Sejak dimulainya kampanye baru ini, serangan terlihat paling intensif pada malam hari, dengan target utama adalah basis-basis militer dan tempat tinggal para pemimpin Houthi. Meskipun kelompok tersebut mengklaim bahwa serangan AS telah menewaskan warga sipil dan menghancurkan infrastruktur, terutama di distrik Maeen di Sanaa, mereka tetap bungkam mengenai kerugian signifikan yang dialami di pihak mereka. “Upaya untuk mempertahankan moral pendukung sangat penting, terutama dalam situasi yang tertekan seperti ini,” ungkap seorang analis Yaman yang meminta anonimitas.

Eskalasi konflik ini mencuat setelah upaya gencatan senjata antara Hamas dan Israel gagal, membuat situasi semakin rumit di kawasan tersebut. Dalam situasi ini, Houthi melanjutkan peluncuran serangan rudal ke Israel sebagai bentuk retaliatif terhadap konflik yang lebih besar, namun semuanya dikatakan berhasil dipatahkan oleh pertahanan udara Israel.

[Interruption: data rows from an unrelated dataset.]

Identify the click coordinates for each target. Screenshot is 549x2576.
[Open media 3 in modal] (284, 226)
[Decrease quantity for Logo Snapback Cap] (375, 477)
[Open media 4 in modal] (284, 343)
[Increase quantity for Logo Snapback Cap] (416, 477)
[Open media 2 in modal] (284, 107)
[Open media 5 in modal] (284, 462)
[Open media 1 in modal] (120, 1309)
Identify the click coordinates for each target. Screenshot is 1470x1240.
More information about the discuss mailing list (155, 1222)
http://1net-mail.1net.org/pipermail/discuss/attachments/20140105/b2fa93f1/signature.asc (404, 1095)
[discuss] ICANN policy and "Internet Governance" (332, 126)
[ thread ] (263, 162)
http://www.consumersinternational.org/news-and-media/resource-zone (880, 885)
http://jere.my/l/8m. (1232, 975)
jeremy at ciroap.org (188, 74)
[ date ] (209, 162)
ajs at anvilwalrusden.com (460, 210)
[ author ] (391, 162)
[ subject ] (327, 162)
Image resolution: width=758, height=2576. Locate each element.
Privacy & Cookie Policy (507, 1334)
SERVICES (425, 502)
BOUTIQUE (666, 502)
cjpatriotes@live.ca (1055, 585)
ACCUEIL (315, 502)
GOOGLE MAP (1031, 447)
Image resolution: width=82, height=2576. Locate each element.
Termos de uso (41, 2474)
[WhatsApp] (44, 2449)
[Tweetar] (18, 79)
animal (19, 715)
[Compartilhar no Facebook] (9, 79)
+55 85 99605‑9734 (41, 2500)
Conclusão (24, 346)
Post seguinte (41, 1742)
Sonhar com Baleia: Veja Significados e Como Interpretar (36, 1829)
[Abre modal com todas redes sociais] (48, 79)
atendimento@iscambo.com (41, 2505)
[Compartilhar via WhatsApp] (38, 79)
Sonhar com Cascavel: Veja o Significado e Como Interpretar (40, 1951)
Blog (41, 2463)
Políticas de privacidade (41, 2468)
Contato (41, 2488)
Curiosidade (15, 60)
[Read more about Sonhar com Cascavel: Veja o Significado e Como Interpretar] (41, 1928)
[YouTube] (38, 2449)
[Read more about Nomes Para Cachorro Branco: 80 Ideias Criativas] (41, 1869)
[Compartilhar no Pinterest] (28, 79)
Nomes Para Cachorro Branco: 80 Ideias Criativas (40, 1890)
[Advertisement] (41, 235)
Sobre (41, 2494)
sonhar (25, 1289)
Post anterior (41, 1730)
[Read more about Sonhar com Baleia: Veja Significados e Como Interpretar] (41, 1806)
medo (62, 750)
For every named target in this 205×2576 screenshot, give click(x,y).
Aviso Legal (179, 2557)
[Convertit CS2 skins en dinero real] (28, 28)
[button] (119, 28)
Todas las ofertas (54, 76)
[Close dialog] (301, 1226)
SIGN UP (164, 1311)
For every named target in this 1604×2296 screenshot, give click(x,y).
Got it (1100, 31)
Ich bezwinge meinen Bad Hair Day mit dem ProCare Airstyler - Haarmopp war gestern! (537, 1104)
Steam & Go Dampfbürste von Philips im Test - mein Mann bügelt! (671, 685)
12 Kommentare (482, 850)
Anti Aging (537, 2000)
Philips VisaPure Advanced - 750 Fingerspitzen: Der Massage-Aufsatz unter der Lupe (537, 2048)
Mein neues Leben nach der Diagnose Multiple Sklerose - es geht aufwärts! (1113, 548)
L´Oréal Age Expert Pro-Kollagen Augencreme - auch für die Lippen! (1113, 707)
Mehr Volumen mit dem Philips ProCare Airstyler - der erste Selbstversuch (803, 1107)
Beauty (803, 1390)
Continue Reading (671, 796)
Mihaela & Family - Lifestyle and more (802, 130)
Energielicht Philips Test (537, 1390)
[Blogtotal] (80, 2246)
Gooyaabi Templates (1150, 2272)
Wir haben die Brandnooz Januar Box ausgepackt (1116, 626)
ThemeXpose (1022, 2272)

Setidaknya, lebih dari 100 serangan udara telah diluncurkan terhadap posisi Houthi di berbagai lokasi strategis seperti Sanaa, Saada, Marib, dan Al-Hodeidah. Analis memperkirakan bahwa target-target tersebut termasuk fasilitas penyimpanan rudal dan pesawat nirawak yang menjadi andalan militer Houthi. “AS tampaknya berfokus untuk memutuskan kemampuan militer Houthi dan mempertahankan jalur navigasi di Laut Merah,” tambah seorang sumber resmi dari militer AS.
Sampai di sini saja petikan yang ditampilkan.